Em meio à exibição de apoiadores políticos, chama a atenção o ostracismo de Alfredo Nascimento, presidente nacional do PR. O candidato de seu partido, Henrique Oliveira, diz que nem pretende exibir a imagem de Nascimento por enquanto, apesar de sua campanha ser monitorada pelo senador. “Não é nossa ideia colocar o Alfredo na televisão neste momento. Tenho que vender minha imagem. Não tem razão para colocar agora”, diz.

Da base do governo Dilma, Serafim Corrêa, preferiu exibir o apoio da ex-senadora Marina Silva. Em 2004, Serafim derrotou o grupo político de Amazonino e rompeu com a alternância de poder entre os mesmos grupos ao eleger-se. Sua gestão, que prometia renovar a política local, no entanto, frustrou a população da capital e ele foi o único prefeito candidato à reeleição em 2008 a não conseguir um novo mandato.

Serafim diz que sua derrota foi porque ele quebrou a hegemonia do grupo dominante. “Esse grupo só perdeu a eleição em Manaus duas vezes: em 1988 para o Arthur Virgílio e em 2004 para mim. Eles se articularam e apoiaram Amazonino de forma muito hegemônica”, afirma. “Amazonino ganhou fazendo promessas que não cabiam no orçamento municipal. O resultado está ai: quatro anos depois não teve condições de rearticular sua reeleição.”
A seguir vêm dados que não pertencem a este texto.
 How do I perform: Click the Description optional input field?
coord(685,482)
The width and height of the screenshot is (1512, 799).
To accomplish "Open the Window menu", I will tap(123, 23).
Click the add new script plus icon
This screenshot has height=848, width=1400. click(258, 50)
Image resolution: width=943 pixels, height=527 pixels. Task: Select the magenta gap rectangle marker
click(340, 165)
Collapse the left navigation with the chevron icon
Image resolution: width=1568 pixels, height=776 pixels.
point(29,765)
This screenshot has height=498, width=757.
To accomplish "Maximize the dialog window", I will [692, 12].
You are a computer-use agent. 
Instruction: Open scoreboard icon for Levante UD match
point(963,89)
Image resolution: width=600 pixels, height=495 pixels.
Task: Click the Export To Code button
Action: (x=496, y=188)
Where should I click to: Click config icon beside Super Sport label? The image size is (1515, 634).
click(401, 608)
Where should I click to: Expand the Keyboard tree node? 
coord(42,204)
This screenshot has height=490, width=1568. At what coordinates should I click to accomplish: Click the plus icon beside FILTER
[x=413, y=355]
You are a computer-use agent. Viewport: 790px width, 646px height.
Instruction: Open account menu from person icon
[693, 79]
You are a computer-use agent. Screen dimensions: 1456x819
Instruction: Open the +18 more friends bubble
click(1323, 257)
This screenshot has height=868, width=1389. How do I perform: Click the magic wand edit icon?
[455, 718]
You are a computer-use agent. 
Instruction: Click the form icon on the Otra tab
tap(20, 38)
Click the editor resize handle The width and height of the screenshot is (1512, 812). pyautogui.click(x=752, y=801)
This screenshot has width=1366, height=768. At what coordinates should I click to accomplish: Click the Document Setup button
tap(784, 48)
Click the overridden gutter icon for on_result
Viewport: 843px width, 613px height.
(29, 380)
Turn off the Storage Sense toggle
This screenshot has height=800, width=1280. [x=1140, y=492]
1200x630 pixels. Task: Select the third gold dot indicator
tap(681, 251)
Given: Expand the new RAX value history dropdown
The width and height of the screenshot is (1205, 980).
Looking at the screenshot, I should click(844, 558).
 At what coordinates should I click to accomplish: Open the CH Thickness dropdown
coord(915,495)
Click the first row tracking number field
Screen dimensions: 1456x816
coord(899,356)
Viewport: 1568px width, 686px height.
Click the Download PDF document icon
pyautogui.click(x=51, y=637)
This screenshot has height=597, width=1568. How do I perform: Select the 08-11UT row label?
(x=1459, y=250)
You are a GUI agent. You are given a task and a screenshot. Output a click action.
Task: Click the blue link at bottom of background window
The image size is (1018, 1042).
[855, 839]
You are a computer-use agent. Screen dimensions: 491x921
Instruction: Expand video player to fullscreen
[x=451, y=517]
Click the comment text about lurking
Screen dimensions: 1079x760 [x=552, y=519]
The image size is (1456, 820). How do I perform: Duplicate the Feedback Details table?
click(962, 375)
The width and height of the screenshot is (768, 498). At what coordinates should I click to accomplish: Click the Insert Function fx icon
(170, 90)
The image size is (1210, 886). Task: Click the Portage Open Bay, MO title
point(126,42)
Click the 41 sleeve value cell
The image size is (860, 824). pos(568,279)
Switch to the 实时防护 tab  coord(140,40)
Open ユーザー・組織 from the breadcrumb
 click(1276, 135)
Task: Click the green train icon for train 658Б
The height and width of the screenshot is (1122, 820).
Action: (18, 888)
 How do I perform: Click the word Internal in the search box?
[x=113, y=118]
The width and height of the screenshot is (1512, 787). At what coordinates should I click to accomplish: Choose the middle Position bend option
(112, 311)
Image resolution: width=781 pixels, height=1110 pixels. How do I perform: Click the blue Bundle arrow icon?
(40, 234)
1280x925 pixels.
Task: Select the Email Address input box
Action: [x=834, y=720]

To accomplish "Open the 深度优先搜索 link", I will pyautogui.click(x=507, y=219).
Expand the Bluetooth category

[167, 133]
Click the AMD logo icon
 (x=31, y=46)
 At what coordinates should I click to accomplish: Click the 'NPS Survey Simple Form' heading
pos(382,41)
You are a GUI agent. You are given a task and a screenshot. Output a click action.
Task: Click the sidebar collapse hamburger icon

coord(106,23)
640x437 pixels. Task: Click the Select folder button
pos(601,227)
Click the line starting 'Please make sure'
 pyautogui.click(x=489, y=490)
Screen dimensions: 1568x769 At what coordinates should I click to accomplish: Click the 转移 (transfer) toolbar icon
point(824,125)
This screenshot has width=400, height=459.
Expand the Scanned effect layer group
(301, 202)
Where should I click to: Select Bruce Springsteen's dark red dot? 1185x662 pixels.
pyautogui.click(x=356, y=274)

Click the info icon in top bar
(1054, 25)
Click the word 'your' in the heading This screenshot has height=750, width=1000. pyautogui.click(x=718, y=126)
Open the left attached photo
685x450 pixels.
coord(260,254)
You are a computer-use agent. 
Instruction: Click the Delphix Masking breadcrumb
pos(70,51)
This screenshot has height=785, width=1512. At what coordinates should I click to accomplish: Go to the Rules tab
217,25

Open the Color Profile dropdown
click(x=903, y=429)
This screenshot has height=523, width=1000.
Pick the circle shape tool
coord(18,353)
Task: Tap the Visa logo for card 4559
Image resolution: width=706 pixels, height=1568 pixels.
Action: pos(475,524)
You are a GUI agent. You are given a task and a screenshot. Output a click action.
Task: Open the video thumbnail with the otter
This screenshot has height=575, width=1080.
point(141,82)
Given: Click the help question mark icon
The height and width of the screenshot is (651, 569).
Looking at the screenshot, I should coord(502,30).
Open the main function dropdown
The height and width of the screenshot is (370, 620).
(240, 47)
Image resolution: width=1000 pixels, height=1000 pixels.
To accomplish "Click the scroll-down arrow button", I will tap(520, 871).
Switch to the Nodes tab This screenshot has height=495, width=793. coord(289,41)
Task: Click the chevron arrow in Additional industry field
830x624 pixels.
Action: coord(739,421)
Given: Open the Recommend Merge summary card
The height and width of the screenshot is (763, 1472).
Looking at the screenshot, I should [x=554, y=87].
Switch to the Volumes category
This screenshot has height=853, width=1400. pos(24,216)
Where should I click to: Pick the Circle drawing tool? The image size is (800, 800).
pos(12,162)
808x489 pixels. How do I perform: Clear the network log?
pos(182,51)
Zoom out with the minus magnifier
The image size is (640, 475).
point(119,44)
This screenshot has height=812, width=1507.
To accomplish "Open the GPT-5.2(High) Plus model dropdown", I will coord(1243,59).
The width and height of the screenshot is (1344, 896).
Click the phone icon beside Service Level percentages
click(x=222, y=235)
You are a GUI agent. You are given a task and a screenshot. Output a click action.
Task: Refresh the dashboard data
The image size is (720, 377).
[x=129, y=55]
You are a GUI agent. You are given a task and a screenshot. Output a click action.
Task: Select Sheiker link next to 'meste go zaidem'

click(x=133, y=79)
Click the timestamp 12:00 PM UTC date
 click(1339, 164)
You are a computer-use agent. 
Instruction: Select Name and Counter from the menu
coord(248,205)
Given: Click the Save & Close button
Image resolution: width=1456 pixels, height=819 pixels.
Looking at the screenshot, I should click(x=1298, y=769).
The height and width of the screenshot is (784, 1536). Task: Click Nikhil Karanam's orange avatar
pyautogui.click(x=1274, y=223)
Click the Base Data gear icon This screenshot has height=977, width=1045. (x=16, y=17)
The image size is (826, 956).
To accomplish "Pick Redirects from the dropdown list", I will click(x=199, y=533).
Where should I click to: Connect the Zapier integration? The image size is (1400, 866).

Em sua quinta disputa pela Prefeitura de Manaus, Serafim, conhecido como Sarafa, tem como uma de suas principais bandeiras a distribuição de um computador, que se transforma em tablet, para cada aluno. Aos mais carentes, o candidato do PSB acena com o pagamento da ligação de água para 40 mil famílias que não podem pagar pelo serviço. O abastecimento é um dos principais problemas da cidade. O serviço foi privatizado e o contrato com a empresa foi repactuado duas vezes: uma na gestão Serafim, em 2007, e outra na atual administração, no ano passado.

A proposta com maior apelo popular, no entanto, vem do candidato do DEM, Pauderney Avelino: a distribuição de poupanças de até R$ 4 mil para manter os alunos na escola. “O impacto será maior do que o Bolsa Família”, anuncia.

Com propostas voltadas para os pobres, o deputado Sabino Castelo Branco (PTB) promete melhorar a vida sobretudo da população que vive na zona leste, área mais populosa e mais carente, que sofre com a falta de água. O candidato, no entanto, é um dos mais ricos desta eleição e usa um helicóptero para fazer campanha.

Com a saúde debilitada, o prefeito Amazonino Mendes, acompanha à distância a sucessão. Nesta semana Amazonino foi operado em São Paulo para colocar duas pontes de safena e permanece internado. Apesar de ter a participação de seu ex-secretário na chapa de Vanessa, a maior parte de seu grupo político apoia Virgílio. Amazonino não quis disputar a reeleição.